En ratifiant la Convention Internationale des Droits des Personnes Handicapées (CIDPH) en 2010, la France s’est engagée non pas à garantir une reconnaissance partielle des droits des personnes handicapées mais à « garantir et à promouvoir le plein exercice de tous les droits de l’homme et de toutes les libertés fondamentales de toutes les personnes handicapées sans discrimination d’aucune sorte fondée sur le handicap »[7].

Depuis sa ratification, les gouvernements successifs ont surtout prouvé jusqu’à présent leur inclination à détourner l’esprit de la CIDPH en perpétuant des politiques du handicap inscrites dans une approche médicale et normative qui favorise l’institutionnalisation comme modèle idéal de prise en charge. S’opposer, comme le fait la Fédération Santé et Action Sociale de la CGT, à une reconnaissance ne serait-ce que partielle du statut de salarié, sous couvert de « protection », s’inscrit dans la droite ligne de cette tendance réactionnaire.

Des arguments semblables à ceux mis en avant dans ce communiqué ont d’ailleurs été désavoués par la Cour de Justice de l’Union Européenne saisie par un ouvrier handicapé en 2015. Ayant constaté que les ESAT tiraient un profit économique de l’activité des personnes handicapées, celle-ci a jugé qu’elles relevaient de la notion de « travailleur » au sens du droit de l’Union, contre la qualification d’« usagers » défendue par l’Etat français et une association gestionnaire impliquée dans ce litige[8].

La lutte pour l’égalité des droits des travailleurs des ESAT et contre leur exploitation dans la perspective du droit international est loin d’être terminée précisément parce qu’elle se heurte aux intérêts patronaux des puissantes associations gestionnaires qui dirigent les ESAT. Dans ce contexte, on ne peut que s’alarmer du communiqué de l’Union Fédérale d’Action Sociale de la CGT qui ne semble pas envisager autrement la défense des travailleurs du médico-social qu’en s’attaquant aux rares droits que d’autres travailleurs, parmi les plus subalternes qui soient, ont conquis de haute lutte. La rhétorique paternaliste et infantilisante de ce communiqué n’a d’ailleurs rien à envier à celle qu’a utilisée le patronat chaque fois qu’il s’est heurté aux revendications ouvrières en matière de droits du travail.

Notes

[1] « Statut des travailleurs handicapés usagers d’ESAT et milieu ordinaire dans le cadre de la société dite « inclusive »» , Communiqué de la Fédération Santé et Action sociale de la CGT, 21 février 2024.

[2] Rapport d’information n° 409 de M. Éric BOCQUET fait au nom de la commission des finances du Sénat, déposé le 15 avril 2015

[3] L’allocation de solidarité aux personnes âgées qui a remplacé le minimum vieillesse est toujours située en-dessous du seuil de pauvreté et elle est par ailleurs conjugalisée.

[4] À l’heure où le gouvernement ne cesse de multiplier les mesures coercitives pour contraindre les bénéficiaires des minima sociaux en déclinant, sur le même schéma que le statut d’usager, des statuts dérogatoires au droit du travail comme le contrat d’emploi pénitentiaire ou le nouveau contrat d’engagement  assujettissant les bénéficiaires du RSA à 15h d’activité hebdomadaire, défendre ce genre de posture revient à conforter le narratif dominant sur « l’inclusion » ou l’insertion par le travail des groupe minorisés.

[5] BAS Jérôme, « Des paralysés étudiants aux handicapés méchants. La contribution des mouvements contestataires à l’unité de la catégorie de handicap », Genèses, 2017/2 (n° 107), p. 56-81 ; MORIN Cécile, Le travail comme terrain de luttes politiques des personnes handicapées, 20 décembre 2018.

[6] « Lettre ouverte à la première ministre sur le statut des travailleurs·euses en ESAT » , 4 janvier 2024.

[7] Convention de l’ONU relative aux droits des personnes handicapées.

[8] Arrêt N°C‑316/13 de la Cour de Justice de l’Union Européenne du 26 mars 2015.

→ **Consigne**: Extrayez du texte sur les travailleurs des ESAT le passage situé entre « La lutte pour » et « droits du travail. », bornes incluses.

→ **Données enregistrées**:
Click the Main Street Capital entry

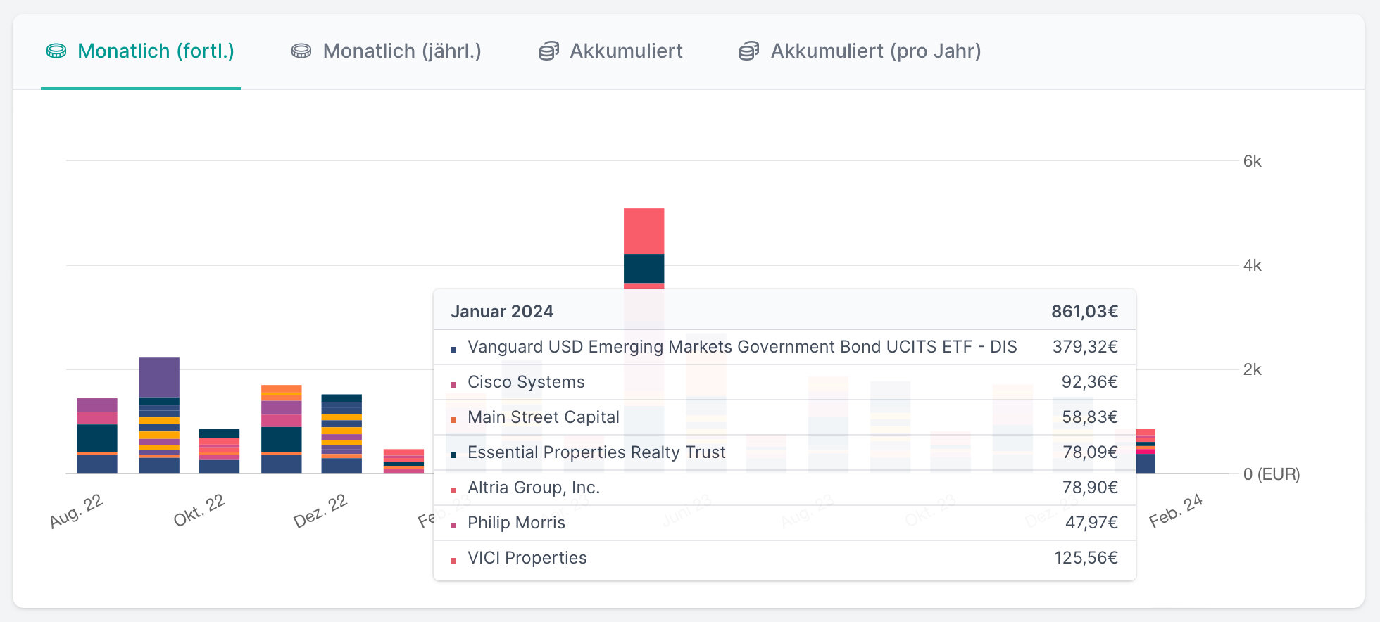click(543, 417)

→ **Réponse à l'exercice**:
La lutte pour l’égalité des droits des travailleurs des ESAT et contre leur exploitation dans la perspective du droit international est loin d’être terminée précisément parce qu’elle se heurte aux intérêts patronaux des puissantes associations gestionnaires qui dirigent les ESAT. Dans ce contexte, on ne peut que s’alarmer du communiqué de l’Union Fédérale d’Action Sociale de la CGT qui ne semble pas envisager autrement la défense des travailleurs du médico-social qu’en s’attaquant aux rares droits que d’autres travailleurs, parmi les plus subalternes qui soient, ont conquis de haute lutte. La rhétorique paternaliste et infantilisante de ce communiqué n’a d’ailleurs rien à envier à celle qu’a utilisée le patronat chaque fois qu’il s’est heurté aux revendications ouvrières en matière de droits du travail.